_READING TEXT_
Sunday, 1 February 2015

Doctor Love

I'm really annoyed when people ask me "Hey, what kind of doctor are you going to be?".

How would I know? I haven't done my internship. I haven't feel the sweetness and bitterness of a doctor. How would I know?

I don't want to be a regular doctor. Not a GP. Crossed that out even before I was born.

When I was in my first year of medical school, I wanted to be an orthopod. Why? It's a straight forward field; you see a fracture and you fix it. Bended and broken bones, pick up the tools then you straighten and nail them together. How hard that would be? It's a boy's club too. You also make a lot of money if you're planning to do joints replacement in private sector. 

A year later, I wanted to be an ophthalmologist. Why? Eye is an amazing organ. It connects the body to the outside world, and being able to give people chances to see again would be ridiculously amazing.

Yes doctors are no God.

Then I wanted to become a physician. They are super smart. They know everything that is under the Sun. 

Then I thought an anaesthetist would be a cool profession. They have good hands, they know their drugs in and out. They know how to resuscitate people back to life. 

And now I want to be a neonatologist. Why? I met a super cool registrar and she makes neonatology looks like the coolest job ever. 

Maybe I should end this mind-puzzling future making decision and become a love doctor.

_WHAT THE TASK ASKS_
Decide whether each statement below agrees with the post about choosing a medical specialty. Answer yes or no for each, and quote the words from the post that settle it.
1. In the first year of medical school, the writer wanted to be an orthopod.
2. The writer has already done an internship.
3. The writer now wants to become an ophthalmologist.

_EXCERPTED DATA_
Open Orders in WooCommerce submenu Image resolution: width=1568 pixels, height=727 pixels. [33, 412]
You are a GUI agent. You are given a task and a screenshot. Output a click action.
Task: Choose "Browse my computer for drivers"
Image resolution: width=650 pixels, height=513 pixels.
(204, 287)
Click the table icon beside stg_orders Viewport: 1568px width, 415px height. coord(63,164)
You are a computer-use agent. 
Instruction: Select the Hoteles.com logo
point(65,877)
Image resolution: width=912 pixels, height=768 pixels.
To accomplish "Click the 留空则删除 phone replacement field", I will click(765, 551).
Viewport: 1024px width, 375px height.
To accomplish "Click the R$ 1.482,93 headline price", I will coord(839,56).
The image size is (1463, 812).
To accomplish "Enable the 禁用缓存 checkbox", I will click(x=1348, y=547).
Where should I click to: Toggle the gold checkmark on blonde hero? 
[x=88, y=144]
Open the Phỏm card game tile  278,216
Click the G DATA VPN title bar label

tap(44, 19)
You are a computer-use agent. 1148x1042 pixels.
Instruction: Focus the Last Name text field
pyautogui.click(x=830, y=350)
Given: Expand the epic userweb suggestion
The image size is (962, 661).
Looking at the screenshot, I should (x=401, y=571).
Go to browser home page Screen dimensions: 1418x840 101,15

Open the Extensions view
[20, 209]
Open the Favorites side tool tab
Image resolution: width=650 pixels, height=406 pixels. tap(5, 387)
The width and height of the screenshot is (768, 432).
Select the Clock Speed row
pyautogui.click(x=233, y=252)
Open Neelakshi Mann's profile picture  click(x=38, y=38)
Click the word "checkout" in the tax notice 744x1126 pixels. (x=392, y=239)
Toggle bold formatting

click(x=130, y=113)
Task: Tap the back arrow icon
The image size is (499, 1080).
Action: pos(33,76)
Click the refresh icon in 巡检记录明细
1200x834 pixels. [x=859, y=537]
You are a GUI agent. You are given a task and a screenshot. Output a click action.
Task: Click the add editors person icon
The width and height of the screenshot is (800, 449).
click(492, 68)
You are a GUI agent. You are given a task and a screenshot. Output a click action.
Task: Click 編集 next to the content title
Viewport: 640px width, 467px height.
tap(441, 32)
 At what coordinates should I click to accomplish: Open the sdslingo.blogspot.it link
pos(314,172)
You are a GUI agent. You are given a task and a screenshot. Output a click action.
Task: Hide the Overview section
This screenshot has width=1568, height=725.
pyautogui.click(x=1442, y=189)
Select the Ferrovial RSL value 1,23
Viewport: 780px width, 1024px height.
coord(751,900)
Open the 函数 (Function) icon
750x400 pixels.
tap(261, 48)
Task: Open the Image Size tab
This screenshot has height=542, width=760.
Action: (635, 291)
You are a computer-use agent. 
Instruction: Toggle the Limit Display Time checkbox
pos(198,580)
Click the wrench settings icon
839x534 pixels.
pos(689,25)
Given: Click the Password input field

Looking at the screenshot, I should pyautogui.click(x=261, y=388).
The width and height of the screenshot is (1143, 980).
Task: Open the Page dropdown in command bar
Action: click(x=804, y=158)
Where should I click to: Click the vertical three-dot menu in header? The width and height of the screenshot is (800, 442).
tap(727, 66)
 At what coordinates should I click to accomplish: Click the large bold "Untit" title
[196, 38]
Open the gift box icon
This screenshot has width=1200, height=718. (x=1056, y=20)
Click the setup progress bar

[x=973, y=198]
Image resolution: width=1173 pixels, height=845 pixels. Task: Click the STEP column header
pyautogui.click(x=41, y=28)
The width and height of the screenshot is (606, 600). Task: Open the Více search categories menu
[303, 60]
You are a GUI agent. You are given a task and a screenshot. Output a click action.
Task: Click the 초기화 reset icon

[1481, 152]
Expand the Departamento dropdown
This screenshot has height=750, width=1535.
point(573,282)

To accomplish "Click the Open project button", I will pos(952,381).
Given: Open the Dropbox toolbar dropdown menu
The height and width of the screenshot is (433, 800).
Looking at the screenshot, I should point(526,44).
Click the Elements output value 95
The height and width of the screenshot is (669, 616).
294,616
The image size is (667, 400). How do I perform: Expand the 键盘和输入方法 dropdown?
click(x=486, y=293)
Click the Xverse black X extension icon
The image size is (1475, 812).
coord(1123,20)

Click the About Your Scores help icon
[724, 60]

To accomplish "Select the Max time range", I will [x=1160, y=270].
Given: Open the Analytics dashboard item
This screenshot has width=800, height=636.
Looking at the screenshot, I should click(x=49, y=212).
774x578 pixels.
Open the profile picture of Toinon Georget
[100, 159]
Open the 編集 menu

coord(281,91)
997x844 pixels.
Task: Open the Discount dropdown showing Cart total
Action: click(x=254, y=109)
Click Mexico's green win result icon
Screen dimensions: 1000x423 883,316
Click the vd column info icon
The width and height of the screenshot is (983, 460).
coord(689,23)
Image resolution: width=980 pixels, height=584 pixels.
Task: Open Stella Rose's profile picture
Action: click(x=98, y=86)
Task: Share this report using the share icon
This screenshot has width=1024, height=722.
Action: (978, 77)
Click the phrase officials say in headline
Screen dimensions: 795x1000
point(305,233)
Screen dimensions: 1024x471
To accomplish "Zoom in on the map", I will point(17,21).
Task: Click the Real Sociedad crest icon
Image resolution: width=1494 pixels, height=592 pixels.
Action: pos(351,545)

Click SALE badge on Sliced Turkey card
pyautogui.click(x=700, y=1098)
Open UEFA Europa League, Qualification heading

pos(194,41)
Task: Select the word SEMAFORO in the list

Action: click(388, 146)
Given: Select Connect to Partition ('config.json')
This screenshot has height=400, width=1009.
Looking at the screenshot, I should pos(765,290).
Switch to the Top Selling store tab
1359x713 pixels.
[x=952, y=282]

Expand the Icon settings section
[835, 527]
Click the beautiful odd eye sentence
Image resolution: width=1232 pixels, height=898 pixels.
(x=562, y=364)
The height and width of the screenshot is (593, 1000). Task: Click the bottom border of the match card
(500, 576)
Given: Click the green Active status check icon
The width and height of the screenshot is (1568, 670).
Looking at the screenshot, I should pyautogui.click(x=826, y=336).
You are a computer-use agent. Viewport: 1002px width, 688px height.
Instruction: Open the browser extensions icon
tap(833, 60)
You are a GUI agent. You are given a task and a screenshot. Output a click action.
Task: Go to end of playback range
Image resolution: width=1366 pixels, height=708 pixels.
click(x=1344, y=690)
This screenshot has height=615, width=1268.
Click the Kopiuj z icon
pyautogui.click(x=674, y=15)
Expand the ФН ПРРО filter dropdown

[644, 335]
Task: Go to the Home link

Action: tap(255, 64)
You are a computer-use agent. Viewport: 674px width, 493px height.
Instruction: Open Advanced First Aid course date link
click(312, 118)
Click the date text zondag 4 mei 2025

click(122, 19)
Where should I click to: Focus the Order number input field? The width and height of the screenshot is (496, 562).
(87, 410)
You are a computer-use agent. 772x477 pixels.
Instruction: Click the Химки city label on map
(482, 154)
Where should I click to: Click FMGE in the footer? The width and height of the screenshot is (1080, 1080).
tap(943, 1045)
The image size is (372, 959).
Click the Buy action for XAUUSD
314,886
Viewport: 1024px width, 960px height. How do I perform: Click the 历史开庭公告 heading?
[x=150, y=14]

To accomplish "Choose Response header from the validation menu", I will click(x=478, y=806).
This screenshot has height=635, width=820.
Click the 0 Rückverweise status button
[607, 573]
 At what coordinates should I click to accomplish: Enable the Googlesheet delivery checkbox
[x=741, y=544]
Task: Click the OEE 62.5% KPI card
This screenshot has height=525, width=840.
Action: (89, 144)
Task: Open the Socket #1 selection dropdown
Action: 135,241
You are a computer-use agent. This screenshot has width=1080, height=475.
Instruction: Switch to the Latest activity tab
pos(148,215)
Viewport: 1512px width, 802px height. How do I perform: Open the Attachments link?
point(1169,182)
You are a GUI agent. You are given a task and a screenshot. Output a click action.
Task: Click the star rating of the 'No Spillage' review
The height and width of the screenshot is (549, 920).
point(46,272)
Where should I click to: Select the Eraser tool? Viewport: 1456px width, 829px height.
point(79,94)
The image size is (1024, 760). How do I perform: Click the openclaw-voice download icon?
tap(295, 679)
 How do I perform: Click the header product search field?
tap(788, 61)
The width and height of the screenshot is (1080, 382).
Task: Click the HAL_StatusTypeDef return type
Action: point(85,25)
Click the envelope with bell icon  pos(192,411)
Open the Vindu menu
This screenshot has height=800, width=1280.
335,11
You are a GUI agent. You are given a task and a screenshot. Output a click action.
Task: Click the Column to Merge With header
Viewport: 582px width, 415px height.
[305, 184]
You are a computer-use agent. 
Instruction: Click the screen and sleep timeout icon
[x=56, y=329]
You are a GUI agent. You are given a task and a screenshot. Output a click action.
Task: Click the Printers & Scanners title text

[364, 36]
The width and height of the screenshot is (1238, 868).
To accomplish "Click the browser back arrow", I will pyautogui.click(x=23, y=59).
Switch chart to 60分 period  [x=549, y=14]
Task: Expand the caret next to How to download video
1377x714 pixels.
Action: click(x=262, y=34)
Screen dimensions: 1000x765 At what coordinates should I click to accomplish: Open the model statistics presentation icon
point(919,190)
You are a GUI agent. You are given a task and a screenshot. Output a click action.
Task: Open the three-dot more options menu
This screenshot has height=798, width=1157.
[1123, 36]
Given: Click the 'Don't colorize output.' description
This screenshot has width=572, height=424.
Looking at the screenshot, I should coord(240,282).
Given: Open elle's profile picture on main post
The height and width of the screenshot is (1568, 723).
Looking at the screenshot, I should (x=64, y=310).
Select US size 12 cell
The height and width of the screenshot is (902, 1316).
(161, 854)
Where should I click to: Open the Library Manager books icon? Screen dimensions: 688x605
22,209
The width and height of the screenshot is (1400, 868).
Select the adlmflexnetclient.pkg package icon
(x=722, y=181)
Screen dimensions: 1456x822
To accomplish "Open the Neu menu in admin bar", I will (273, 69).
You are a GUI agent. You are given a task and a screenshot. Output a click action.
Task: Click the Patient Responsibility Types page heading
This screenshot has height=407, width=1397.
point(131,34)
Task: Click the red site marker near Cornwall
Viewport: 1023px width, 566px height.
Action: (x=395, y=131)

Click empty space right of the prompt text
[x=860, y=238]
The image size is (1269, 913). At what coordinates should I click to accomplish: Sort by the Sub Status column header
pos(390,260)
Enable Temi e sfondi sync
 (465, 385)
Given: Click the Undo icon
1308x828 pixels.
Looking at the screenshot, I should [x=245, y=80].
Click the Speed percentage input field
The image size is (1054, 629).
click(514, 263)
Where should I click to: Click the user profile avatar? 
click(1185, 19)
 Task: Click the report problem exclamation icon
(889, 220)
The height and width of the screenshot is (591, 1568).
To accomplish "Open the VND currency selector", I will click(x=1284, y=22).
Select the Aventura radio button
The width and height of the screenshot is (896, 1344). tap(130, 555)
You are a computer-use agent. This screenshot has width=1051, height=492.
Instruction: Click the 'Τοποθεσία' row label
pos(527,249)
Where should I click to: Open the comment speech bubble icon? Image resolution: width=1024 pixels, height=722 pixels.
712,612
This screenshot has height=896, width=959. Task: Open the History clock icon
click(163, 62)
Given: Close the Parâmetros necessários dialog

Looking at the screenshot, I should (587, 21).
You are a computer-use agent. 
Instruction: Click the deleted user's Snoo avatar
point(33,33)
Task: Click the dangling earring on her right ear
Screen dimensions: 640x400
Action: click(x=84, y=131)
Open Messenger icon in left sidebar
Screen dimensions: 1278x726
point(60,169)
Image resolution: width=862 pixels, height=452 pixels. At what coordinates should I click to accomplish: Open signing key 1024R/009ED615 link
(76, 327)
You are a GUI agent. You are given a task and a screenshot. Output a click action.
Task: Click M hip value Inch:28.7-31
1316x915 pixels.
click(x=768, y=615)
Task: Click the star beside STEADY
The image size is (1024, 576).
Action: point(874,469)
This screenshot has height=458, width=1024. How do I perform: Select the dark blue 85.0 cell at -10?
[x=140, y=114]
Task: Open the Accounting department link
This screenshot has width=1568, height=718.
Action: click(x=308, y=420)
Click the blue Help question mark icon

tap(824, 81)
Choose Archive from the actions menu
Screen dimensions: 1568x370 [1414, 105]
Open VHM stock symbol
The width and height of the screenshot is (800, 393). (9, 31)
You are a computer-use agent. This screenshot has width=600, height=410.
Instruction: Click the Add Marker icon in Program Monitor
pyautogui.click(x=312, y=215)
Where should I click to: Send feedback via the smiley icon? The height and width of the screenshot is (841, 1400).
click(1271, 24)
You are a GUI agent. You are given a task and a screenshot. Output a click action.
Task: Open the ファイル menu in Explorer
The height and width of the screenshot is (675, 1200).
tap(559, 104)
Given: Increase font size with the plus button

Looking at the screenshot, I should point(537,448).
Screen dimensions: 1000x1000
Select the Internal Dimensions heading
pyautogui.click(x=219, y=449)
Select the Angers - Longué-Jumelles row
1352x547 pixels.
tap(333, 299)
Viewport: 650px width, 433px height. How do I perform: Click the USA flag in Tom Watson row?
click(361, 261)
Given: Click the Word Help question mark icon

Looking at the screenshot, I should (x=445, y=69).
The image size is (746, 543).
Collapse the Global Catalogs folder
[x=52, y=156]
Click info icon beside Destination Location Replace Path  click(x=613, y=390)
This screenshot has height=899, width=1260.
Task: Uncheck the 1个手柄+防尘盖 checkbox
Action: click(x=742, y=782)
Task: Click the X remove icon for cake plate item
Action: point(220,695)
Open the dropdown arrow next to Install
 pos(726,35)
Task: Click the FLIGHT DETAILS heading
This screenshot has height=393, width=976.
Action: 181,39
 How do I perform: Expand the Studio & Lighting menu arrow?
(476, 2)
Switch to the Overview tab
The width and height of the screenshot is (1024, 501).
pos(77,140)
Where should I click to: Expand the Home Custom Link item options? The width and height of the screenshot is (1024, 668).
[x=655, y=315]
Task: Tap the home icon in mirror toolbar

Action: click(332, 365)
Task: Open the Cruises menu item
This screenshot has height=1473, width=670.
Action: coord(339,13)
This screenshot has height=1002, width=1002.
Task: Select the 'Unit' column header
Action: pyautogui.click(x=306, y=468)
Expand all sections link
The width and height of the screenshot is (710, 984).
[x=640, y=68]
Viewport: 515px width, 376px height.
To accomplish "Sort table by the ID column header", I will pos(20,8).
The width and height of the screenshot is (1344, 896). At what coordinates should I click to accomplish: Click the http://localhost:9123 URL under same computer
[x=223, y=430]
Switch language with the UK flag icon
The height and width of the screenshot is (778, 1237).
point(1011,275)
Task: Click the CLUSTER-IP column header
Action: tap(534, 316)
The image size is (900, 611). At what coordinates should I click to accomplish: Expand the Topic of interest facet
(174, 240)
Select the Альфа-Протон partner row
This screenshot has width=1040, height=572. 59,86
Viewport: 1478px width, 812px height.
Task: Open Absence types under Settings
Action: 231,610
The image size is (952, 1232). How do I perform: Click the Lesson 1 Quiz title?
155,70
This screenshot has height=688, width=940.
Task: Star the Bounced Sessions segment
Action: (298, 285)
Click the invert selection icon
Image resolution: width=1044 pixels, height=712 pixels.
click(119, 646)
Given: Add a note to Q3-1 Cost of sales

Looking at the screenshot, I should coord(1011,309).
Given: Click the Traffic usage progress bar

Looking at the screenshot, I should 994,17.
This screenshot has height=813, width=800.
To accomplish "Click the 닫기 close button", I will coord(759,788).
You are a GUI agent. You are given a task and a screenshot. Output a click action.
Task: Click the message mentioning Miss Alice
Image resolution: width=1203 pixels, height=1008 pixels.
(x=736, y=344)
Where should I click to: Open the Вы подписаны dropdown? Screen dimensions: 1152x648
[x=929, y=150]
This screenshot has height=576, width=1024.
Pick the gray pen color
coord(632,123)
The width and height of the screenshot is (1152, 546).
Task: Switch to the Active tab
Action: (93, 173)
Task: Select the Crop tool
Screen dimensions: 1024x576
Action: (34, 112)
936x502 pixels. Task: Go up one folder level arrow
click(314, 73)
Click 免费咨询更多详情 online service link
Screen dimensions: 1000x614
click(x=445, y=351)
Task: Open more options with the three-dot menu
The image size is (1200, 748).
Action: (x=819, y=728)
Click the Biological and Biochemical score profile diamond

_EXERCISE RESULT_
1. Yes: "When I was in my first year of medical school, I wanted to be an orthopod."
2. No: "I haven't done my internship."
3. No: "And now I want to be a neonatologist."